Sunday, September 12, 2004
The competition
I got up at around 1030 and found that family friend Karl was here and about to cook us all breakfast. Karl is one of Dad's buddies. They met in the Army, I think, but they haven't been together in that context for decades. Anyhow, Karl made us breakfast. I had a lot of bacon. I love bacon. (Rosie, if you're reading this, just keep your mouth shut.) Then I sat around for a while; then it was time for the band competition.
-I biked up to the school at 1328ish and we had a short practice for about twenty-five minutes, just fixing small details before we headed off to the 13th annual Talawanda Marching Band Competition. Then we piled into the buses. It was very crowded. Sardines get more maneuvering room in their can. And we had to sit like that for around forty-five minutes--I know how long it is, because my grandparents live in Oxford, where Talawanda is. And for some reason--they said it was to "keep the focus"--we weren't allowed to talk. So I tried to sleep. But I never could do it. Too uncomfortable, I guess. Keep in mind that at this time we were in our monkey suits for band--not the thick red winter jackets, but the pants are more than enough to make you sweat as much as those fat men who hang around in saunas. They're about two feet longer than normal pants because they come up to your armpits, about, and they're made of something like felt. All I know is that it's not comfortable--very itchy and hot. And what's more, they're a particularly dark shade of black, so as to facilitate heatstroke. I hate uniforms.
-We arrived in the Talawanda High School parking lot and scrammed out of the buses real quick-like. Then we stood around sweltering on an area of grass where we weren't allowed to play our instruments unless we wanted to get disqualified. You're not allowed to play your instrument pretty much anywhere at a marching band competition except the Designated Practice Area, because if you do play you get disqualified. A surprising number of things can get you disqualified. For example, if, when you're backfield and waiting for the lady on the loudspeaker to tell you you can Take the Field for Adjudicated Performance, you for whatever reason step over the line and onto the field, you're disqualified. Just like that! Luckily, nobody was stupid enough to do that before we got our clicks to march out to the front hash and change the block we were in into our form.

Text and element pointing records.
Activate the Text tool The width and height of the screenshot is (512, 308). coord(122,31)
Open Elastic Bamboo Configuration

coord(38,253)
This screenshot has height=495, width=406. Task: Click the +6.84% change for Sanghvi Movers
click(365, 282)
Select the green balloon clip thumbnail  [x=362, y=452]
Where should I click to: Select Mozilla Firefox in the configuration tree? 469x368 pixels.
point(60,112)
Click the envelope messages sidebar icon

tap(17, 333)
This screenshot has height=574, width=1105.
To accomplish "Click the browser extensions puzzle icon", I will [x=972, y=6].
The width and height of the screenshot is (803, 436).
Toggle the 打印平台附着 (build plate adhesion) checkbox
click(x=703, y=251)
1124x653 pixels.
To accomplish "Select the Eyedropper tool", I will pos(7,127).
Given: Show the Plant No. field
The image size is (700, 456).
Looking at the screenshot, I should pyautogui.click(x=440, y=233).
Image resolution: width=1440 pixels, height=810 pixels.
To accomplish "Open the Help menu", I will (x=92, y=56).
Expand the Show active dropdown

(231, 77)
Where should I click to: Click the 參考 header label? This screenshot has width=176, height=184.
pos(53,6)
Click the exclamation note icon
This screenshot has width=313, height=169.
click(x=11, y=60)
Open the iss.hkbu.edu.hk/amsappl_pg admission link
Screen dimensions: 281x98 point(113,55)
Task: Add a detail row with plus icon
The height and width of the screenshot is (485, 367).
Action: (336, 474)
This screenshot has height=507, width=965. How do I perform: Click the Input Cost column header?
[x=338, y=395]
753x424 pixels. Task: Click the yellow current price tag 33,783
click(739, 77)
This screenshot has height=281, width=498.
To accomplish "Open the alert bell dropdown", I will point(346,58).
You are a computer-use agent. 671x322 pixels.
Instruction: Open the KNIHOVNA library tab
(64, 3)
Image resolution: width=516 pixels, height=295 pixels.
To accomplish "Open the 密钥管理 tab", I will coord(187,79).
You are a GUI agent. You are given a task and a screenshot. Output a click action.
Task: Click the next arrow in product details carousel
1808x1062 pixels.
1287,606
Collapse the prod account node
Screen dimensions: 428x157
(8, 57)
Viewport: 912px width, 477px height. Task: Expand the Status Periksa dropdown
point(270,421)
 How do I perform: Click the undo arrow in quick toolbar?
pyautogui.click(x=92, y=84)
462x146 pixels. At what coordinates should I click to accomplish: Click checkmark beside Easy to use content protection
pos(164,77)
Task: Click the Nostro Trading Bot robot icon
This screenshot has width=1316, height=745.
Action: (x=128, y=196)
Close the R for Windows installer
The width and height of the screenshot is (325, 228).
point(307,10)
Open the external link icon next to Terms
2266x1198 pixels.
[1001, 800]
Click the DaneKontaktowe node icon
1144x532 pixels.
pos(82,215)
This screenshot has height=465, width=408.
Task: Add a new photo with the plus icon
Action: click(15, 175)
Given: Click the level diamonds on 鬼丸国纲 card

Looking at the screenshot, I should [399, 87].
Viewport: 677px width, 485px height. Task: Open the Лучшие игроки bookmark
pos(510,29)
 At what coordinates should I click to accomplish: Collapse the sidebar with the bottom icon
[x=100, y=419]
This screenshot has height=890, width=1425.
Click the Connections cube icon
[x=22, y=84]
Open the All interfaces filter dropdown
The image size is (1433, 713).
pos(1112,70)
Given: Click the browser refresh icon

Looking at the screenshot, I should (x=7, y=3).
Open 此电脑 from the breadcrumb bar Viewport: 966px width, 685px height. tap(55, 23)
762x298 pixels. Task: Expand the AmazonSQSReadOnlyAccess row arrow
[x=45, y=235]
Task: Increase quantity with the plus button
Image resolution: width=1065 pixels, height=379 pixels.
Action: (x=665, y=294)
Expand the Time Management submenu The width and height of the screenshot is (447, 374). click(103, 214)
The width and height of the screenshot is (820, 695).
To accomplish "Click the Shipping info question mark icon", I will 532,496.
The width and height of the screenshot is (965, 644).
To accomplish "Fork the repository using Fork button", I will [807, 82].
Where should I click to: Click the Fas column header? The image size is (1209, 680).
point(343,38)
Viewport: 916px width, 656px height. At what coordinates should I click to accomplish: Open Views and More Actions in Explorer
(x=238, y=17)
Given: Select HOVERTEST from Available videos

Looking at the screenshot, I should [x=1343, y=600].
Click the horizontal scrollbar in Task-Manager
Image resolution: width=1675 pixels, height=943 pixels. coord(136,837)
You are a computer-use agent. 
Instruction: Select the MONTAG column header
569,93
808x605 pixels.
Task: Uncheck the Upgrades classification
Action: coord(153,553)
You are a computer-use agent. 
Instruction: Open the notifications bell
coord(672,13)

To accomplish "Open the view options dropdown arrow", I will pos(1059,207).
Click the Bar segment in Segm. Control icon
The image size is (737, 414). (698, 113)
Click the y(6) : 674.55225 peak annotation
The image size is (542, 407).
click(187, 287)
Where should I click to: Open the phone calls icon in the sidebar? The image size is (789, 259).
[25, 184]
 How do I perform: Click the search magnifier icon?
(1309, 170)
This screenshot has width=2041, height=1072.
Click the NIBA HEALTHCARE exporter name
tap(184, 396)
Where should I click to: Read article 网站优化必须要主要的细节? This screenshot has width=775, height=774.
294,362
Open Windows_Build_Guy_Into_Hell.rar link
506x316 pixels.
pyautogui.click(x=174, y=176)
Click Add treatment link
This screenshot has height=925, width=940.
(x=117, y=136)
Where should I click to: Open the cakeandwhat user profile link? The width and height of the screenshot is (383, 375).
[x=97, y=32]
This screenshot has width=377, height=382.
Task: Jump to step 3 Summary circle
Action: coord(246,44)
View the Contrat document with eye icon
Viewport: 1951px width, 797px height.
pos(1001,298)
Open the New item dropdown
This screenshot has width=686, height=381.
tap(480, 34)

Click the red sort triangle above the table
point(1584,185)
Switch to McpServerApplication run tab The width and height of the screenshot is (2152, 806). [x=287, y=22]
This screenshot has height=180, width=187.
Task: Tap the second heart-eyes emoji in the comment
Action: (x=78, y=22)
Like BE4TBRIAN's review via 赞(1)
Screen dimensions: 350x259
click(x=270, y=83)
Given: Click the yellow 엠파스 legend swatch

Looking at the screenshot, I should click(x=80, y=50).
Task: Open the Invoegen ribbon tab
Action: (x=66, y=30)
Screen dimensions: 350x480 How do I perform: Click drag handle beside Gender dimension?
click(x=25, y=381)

Given exercise 1. In the band competition post, how long did the band sit on the crowded buses?
Given exercise 2. List every specific clock time and every duration stated in minutes in the band competition post.
Given exercise 3. Retype the band competition post, beginning at the words "-We arrived in" and stopping after "into our form.".

Output 1. Around forty-five minutes.

Output 2.
- 1030
- 1328ish
- about twenty-five minutes
- around forty-five minutes

Output 3.
-We arrived in the Talawanda High School parking lot and scrammed out of the buses real quick-like. Then we stood around sweltering on an area of grass where we weren't allowed to play our instruments unless we wanted to get disqualified. You're not allowed to play your instrument pretty much anywhere at a marching band competition except the Designated Practice Area, because if you do play you get disqualified. A surprising number of things can get you disqualified. For example, if, when you're backfield and waiting for the lady on the loudspeaker to tell you you can Take the Field for Adjudicated Performance, you for whatever reason step over the line and onto the field, you're disqualified. Just like that! Luckily, nobody was stupid enough to do that before we got our clicks to march out to the front hash and change the block we were in into our form.